According to Dr. Grams and colleagues, the predicted risk is 59% for CKD stage 3a+, 33% to 39% for diabetes, 32% to 49% for coronary heart disease (for a 40-year-old patient), and 38% to 45% for cancer. Dr. Kiberd wrote that although the utility of general population CKD screening is inconclusive, the data suggest that "screening in blacks should be reconsidered."
NKF Recommends Regular Urine Screening for Many Patients
The NKF responded to the new data by calling for annual urine screening for all Americans older than 60 years and for those with high blood pressure, diabetes, or family history of kidney failure requiring dialysis or transplantation. The NKF recommends that screenings be conducted as a part of an annual physical examination that should also include a blood test for kidney function.
However, other kidney experts expressed concern that this approach would lead to overdiagnosis. Expanding definitions of chronic kidney disease are "unnecessarily labelling many people as diseased," write Ray Moynihan, senior research fellow, Centre for Research in Evidence Based Practice, Bond University, Robina, Queensland, Australia, and colleagues (BMJ. Published online July 30, 2013).
"The current definitions may misclassify at least 30% of elderly people as having stage 3 disease, with those classified as stage 3A without albuminuria at highest risk of overdiagnosis," they add.

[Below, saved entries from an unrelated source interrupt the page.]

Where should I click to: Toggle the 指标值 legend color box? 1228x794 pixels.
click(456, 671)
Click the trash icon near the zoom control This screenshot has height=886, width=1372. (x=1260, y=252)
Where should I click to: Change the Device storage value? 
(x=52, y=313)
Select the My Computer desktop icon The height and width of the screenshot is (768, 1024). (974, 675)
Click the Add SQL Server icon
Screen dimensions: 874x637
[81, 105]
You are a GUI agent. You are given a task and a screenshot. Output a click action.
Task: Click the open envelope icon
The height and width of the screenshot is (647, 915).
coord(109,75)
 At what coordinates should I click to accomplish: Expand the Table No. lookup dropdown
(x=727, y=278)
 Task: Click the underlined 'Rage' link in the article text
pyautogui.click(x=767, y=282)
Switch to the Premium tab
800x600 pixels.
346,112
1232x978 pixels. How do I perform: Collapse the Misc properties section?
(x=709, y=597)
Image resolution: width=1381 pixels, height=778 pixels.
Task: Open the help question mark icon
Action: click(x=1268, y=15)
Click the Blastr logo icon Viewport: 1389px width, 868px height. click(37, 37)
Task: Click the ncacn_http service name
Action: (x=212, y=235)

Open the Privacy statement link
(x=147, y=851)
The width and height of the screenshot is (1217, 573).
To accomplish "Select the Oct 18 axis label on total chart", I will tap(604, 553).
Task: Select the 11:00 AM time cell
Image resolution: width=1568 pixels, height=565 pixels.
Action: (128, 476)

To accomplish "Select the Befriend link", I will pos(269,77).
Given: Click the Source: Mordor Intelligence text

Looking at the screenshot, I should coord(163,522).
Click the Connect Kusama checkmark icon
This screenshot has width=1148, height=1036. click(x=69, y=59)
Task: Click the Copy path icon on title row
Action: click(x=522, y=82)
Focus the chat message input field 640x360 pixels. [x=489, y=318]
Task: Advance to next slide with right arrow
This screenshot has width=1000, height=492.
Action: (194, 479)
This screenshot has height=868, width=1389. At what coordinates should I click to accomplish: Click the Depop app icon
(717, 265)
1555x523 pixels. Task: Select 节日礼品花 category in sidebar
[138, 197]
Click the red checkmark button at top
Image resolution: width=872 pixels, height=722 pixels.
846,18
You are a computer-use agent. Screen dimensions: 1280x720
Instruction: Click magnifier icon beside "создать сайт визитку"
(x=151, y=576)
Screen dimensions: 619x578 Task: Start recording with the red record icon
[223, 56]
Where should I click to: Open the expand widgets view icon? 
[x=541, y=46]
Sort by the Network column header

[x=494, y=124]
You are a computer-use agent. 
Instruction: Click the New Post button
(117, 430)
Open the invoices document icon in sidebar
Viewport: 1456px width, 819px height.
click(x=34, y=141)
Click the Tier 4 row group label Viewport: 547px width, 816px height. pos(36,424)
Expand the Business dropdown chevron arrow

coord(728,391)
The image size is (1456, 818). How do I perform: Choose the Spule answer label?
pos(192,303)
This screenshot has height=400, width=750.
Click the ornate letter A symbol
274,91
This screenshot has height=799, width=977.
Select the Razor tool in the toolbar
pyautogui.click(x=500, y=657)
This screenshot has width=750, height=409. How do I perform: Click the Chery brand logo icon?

Moreover, Moynihan and colleagues note that most people classified as having 3a CKD are older than 65 years, and many will have an eGFR within the normal range for their age.
"While accurate identification of those at risk for a disease that can have a material influence on the duration and quality of life and can be influenced by appropriate application of treatments proven to be safe and effective is highly laudable, what is missing from the NKF proposal is the expected benefit from 'true positive' risk identification (presumably from earlier interventions), the potential hazards of 'false positives,' and the inappropriate re-assurances of 'false negatives,' " coauthor Richard Glassock, MD, told Medscape Medical News. Dr. Glassock is emeritus professor of medicine at the University of California, Los Angeles, Geffen School of Medicine.
"Will such opportunistic screening lead ultimately to health benefits or to an epidemic of 'overdiagnosis,' an unnecessary anxiety, investigation, referrals, and expenses? Opportunistic screening for CKD is not like screening for cervical or colonic cancer, where benefits are known," said Dr. Glassock, who also noted that the US Preventive Services Task Force recommended against population-based CKD screening for exactly those reasons.
Dr. Coresh, though, stands by the recommendation for increased screening. "Rigorous analyses of large datasets have shown that CKD as currently defined is associated with risk across all age groups. The more abnormal markers the higher the risk, but even only mildly reduced kidney function without albuminuria is associated with risk. Kidney disease will benefit from more research, particularly clinical trials, but fortunately some treatments are known to work and some risks can be reduced."
Am J Kidney Dis. 2013;62:217-222, 245-252.